Newly built single-family house approx. 220 sqm, please provide comments on the floor plan

  • Erstellt am 2020-07-30 13:05:57

11ant

2020-08-01 13:23:30
  • #1

I didn't want to insist on that much fidelity to the original quote here. Even my hope has its limits at times.

Is your wife a fan of Zsa Zsa Gabor?
 

pagoni2020

2020-08-01 19:33:44
  • #2




While reading, I get the feeling of a technically rigidly scheduled life plan; superficially foresighted and casual, but ultimately too smooth and therefore precisely not foresighted in planning; not without reason the wife has already intervened with a correction. We ourselves have lived in various places and very different living situations; nevertheless, we have always arranged things so that it could have lasted permanently, even if at some point we consciously decided otherwise again, since today we don’t know what we will be able to manage tomorrow.

How could one possibly know now, when planning a house, whether oneself, the wife, or one of the children will not still develop an emotional attachment to this new house and therefore cannot sell it in 10-15 years as originally planned? How could one know today whether oneself and/or all family members will still be physically and energetically able in 10-15 years to carry out a new house sale/purchase for the fourth time already; not to mention the unknown constantly changing real estate market.

The striking categorical rejection of any overnight guests is of course none of my business but since it is explicitly mentioned twice here, I do wonder how rigidly the lives of all family members have been planned, when we all should know that life usually plays unknown tricks on us and we therefore have no idea how our lives and those of our family members will develop; and... the life of our teenagers often performs wild somersaults anyway.

You basically write that your house will definitely be sold in 10-15 years, period-exclamation mark, that’s my lifestyle and not like all those rustic hicks who grieve over every stone and paint garden gnomes, that emotional mush. After all, this is already my twelfth—uhm… third house and I know how it goes. Sorry – but that’s how it comes across to me when I read it. For me, but above all also for all other family members, to now and irrevocably fix the rule that in the next 15 years there can never be an overnight guest in the family home (not even due to illness-related necessity, family problems, wife’s friend, children’s friends, changes in life, etc.) would for me mean exactly the opposite of foresighted planning and freedom in thinking.

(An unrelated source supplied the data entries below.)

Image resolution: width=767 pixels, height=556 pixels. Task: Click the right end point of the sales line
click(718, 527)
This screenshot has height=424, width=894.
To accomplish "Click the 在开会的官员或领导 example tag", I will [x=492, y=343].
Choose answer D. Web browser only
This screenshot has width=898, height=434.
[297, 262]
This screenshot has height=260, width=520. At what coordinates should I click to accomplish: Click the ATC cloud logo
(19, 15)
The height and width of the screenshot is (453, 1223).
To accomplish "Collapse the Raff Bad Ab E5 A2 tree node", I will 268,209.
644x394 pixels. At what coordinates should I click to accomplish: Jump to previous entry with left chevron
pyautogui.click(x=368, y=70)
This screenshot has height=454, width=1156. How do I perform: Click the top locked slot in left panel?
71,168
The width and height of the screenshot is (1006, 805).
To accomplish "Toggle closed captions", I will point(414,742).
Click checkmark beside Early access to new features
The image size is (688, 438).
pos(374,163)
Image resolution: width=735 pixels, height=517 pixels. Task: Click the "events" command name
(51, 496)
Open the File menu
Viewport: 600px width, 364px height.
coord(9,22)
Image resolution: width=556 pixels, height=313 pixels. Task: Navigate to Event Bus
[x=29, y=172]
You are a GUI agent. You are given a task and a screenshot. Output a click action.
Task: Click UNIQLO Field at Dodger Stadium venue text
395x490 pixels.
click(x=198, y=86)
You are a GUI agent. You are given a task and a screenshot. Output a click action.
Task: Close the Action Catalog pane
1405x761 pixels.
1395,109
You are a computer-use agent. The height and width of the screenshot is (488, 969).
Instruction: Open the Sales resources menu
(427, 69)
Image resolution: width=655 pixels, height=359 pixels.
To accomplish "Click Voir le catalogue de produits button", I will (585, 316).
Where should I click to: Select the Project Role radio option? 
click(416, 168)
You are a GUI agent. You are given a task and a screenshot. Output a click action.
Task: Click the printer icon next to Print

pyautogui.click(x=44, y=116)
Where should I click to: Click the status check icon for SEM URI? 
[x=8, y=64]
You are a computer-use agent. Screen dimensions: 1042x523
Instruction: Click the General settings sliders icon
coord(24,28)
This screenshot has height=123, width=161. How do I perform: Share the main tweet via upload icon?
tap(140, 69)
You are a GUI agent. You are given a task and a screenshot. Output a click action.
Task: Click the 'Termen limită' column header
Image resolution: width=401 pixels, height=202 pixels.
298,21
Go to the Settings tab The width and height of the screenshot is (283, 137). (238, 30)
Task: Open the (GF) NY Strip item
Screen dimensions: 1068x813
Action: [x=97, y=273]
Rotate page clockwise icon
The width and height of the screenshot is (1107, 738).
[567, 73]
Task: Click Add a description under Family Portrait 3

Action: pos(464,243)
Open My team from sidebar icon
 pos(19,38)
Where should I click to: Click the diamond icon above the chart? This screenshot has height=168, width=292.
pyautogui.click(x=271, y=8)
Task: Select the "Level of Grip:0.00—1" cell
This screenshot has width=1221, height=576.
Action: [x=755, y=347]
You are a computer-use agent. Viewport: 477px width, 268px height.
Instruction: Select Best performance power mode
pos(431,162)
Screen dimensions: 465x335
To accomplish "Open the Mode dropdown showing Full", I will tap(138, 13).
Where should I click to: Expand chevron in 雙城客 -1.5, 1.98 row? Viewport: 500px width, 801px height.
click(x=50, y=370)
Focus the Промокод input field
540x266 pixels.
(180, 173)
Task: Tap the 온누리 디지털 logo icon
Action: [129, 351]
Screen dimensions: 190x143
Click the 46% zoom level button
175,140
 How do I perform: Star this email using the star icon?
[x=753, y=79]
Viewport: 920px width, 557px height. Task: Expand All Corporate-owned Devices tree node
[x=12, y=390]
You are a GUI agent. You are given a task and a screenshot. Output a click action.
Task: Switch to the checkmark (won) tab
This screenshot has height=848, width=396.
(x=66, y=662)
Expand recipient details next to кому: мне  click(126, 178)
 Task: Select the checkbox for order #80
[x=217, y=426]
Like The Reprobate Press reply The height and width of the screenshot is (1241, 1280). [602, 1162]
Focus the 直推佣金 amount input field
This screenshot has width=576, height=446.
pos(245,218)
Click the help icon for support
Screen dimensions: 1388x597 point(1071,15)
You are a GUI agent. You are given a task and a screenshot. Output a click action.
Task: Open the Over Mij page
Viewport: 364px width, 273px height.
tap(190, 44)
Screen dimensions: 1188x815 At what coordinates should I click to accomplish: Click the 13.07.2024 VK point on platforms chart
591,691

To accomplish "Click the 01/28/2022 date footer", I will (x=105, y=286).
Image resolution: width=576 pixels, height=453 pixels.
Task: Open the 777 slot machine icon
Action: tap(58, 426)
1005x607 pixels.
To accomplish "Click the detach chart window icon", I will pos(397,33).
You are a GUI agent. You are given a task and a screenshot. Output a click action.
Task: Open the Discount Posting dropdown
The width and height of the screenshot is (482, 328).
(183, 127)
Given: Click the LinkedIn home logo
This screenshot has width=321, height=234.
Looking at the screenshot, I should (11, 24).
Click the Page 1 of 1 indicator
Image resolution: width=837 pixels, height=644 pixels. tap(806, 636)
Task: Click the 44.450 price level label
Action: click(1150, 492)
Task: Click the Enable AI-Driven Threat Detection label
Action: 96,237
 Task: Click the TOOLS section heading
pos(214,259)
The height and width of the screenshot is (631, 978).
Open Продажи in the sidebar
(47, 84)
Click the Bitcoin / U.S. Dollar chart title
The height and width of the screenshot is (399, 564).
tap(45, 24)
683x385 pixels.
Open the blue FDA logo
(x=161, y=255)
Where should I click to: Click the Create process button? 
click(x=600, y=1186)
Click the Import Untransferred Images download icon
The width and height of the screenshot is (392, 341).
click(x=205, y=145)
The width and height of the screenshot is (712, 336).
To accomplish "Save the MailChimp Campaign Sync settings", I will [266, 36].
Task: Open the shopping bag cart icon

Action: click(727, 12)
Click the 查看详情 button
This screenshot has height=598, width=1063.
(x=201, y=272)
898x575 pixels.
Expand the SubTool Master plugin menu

Therefore, with such a large house, I would definitely consider possible or so far unimaginable changes in the life of the family.
 

Ysop***

2020-08-01 19:51:13
  • #3
, I partially see it differently. I wouldn’t keep a guest room specifically if I’m not the type for overnight guests. In case of emergency, there’s always a place to be found. Possible, unimaginable changes are not something I would always want to consider. Especially here, it is often written not to plan for every eventuality. Particularly if the homeowners (and both should agree on this) are not prone to sentimentality and would sell the house anyway.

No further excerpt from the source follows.